* Work to complete
The required answer is every line of the data containing the word "computer".

** Recorded information follows **

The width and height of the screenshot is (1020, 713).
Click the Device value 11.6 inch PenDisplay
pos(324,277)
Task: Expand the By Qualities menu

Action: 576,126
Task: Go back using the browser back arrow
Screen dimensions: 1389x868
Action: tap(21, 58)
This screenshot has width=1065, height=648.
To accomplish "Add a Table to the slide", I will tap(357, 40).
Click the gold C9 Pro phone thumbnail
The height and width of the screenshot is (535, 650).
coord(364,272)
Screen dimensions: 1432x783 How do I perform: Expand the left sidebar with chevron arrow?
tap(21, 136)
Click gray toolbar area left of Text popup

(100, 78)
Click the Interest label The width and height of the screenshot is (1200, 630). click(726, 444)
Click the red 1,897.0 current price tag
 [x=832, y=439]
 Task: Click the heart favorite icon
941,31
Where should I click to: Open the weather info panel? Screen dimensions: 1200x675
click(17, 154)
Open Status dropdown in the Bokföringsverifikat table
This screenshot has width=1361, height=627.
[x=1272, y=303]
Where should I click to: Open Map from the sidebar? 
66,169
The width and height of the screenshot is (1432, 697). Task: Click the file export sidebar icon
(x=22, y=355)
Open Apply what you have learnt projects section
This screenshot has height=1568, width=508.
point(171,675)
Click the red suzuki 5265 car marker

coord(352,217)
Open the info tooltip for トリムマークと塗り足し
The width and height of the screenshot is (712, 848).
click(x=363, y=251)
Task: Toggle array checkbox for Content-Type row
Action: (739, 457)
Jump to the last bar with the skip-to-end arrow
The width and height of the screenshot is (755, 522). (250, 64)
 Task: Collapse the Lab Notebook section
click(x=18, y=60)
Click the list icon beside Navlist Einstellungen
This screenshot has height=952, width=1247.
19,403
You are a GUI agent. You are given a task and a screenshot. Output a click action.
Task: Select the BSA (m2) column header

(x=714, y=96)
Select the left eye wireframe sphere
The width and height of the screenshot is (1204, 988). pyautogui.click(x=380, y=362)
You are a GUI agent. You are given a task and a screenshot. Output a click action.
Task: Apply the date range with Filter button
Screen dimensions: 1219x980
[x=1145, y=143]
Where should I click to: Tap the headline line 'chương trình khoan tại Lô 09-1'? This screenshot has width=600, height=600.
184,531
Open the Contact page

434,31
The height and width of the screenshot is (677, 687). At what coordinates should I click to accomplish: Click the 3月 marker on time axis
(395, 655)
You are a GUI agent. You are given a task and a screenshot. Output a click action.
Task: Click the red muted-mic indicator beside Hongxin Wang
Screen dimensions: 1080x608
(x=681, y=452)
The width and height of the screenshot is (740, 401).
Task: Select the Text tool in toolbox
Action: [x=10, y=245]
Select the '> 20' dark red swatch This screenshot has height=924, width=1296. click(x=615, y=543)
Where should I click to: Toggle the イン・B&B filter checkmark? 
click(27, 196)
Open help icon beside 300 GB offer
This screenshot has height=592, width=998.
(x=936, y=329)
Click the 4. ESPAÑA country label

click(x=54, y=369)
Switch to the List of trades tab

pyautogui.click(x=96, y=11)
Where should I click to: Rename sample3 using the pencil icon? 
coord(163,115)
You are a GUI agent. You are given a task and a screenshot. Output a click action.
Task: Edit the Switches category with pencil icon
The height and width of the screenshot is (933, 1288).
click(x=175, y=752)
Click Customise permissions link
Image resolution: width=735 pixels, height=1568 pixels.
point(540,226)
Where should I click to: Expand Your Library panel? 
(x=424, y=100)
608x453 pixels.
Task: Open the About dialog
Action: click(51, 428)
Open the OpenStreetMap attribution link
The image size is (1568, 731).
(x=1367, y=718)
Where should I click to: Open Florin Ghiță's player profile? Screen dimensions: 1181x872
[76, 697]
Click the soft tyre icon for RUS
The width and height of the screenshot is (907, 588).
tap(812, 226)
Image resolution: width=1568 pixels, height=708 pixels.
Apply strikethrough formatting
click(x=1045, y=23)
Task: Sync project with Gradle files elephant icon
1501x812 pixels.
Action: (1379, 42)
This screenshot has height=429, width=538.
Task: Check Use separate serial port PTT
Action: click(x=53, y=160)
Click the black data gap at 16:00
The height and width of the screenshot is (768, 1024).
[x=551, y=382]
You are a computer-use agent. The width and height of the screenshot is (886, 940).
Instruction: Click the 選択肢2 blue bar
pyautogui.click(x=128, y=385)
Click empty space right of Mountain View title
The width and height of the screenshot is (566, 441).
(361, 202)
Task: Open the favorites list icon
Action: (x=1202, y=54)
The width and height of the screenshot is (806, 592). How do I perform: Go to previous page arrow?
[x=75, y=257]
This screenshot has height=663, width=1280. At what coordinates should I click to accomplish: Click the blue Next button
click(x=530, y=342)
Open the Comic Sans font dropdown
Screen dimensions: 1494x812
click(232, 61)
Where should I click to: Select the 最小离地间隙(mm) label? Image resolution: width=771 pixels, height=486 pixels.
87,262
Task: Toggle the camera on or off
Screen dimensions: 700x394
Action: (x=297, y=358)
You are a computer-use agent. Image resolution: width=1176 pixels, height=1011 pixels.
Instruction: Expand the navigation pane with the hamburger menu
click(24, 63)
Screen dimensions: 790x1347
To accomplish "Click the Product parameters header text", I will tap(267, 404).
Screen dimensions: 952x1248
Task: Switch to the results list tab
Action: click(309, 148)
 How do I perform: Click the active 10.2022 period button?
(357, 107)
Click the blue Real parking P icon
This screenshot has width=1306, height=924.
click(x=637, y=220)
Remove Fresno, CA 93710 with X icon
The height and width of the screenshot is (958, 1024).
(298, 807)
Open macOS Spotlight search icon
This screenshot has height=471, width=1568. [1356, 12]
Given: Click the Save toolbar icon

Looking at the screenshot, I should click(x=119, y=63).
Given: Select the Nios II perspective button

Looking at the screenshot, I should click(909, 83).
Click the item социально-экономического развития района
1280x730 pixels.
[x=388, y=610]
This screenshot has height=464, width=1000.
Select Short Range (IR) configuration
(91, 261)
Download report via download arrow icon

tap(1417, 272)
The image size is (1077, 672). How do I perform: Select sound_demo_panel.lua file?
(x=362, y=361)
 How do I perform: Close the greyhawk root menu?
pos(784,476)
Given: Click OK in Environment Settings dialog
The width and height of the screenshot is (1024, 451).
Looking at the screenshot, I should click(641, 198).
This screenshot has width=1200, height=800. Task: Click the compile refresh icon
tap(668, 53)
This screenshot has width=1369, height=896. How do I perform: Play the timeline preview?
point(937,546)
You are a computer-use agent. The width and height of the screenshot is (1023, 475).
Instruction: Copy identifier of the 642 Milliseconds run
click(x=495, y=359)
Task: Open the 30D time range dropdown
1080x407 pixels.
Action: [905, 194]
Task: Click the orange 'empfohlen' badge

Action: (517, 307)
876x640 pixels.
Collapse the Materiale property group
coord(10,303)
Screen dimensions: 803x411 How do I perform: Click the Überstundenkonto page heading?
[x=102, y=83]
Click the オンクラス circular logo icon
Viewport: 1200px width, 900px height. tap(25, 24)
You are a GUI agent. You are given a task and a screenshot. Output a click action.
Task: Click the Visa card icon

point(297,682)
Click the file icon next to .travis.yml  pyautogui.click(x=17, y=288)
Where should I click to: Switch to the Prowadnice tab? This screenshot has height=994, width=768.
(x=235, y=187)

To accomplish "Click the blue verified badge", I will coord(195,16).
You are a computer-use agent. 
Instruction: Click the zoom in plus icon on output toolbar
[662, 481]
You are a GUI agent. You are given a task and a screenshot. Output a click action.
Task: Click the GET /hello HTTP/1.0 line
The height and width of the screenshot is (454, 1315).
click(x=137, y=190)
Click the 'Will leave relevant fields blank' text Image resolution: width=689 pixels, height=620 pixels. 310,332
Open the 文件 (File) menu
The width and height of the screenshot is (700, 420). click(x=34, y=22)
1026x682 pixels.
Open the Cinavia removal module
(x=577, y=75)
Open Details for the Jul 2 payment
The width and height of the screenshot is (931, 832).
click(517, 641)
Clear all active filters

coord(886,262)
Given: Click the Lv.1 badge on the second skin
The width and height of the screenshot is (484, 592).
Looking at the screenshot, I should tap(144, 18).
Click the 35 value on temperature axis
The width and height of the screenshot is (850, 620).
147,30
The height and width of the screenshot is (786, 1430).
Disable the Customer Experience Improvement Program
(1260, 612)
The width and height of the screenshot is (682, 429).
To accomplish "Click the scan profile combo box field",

** End of Recorded information **

* Response to this exercise
You are a computer-use agent. The width and height of the screenshot is (886, 940).
You are a computer-use agent. Image resolution: width=1176 pixels, height=1011 pixels.
You are a computer-use agent. The width and height of the screenshot is (1023, 475).
You are a computer-use agent. 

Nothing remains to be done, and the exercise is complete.